- [Information given]
#####

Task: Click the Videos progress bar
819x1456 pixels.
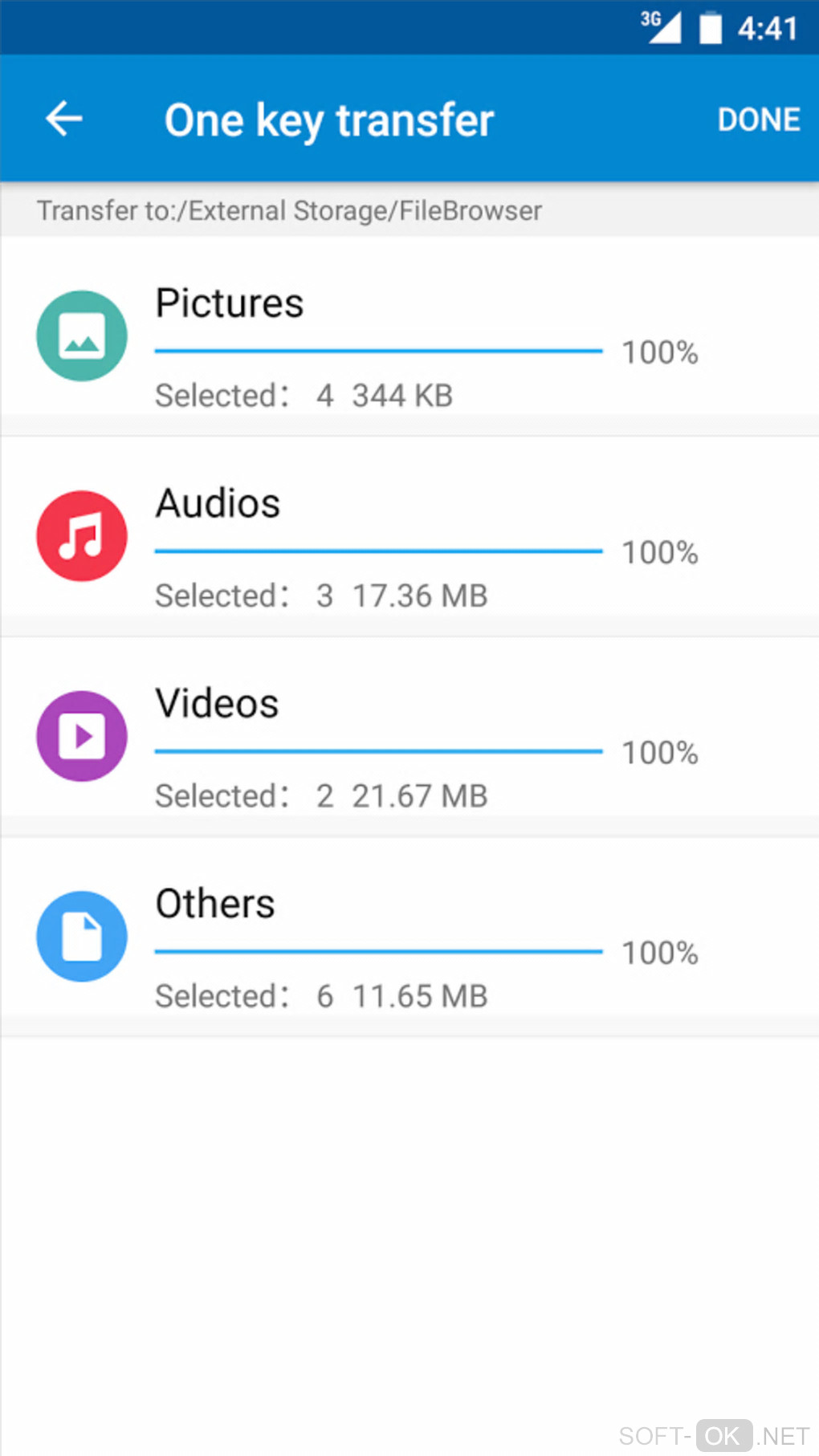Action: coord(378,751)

#####

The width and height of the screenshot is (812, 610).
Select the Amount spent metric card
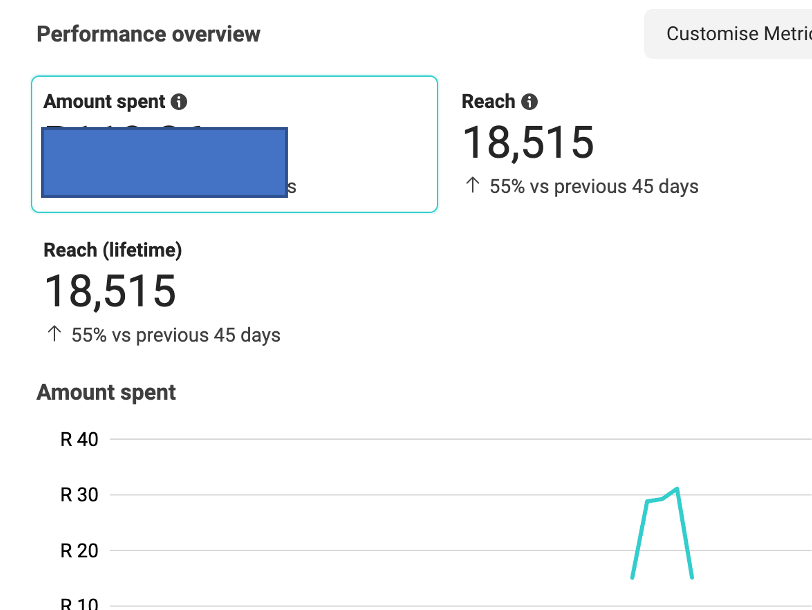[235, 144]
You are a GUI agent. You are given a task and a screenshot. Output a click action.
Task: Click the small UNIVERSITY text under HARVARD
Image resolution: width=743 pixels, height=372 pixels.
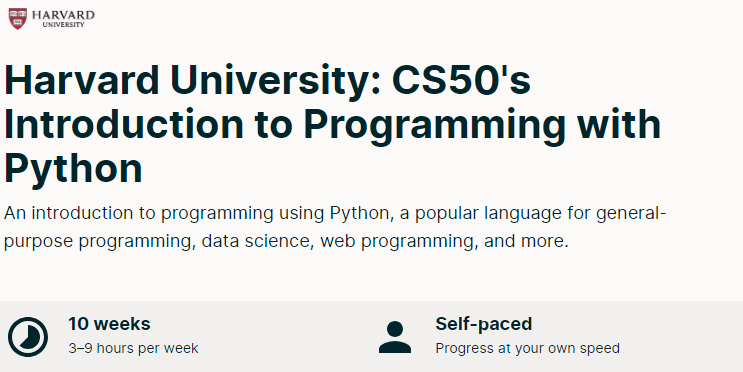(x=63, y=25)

#####

- [What you should do]
Read the data above and pull out each line that holds the string "screenshot".

- [Exercise output]
The width and height of the screenshot is (812, 610).
You are a GUI agent. You are given a task and a screenshot. Output a click action.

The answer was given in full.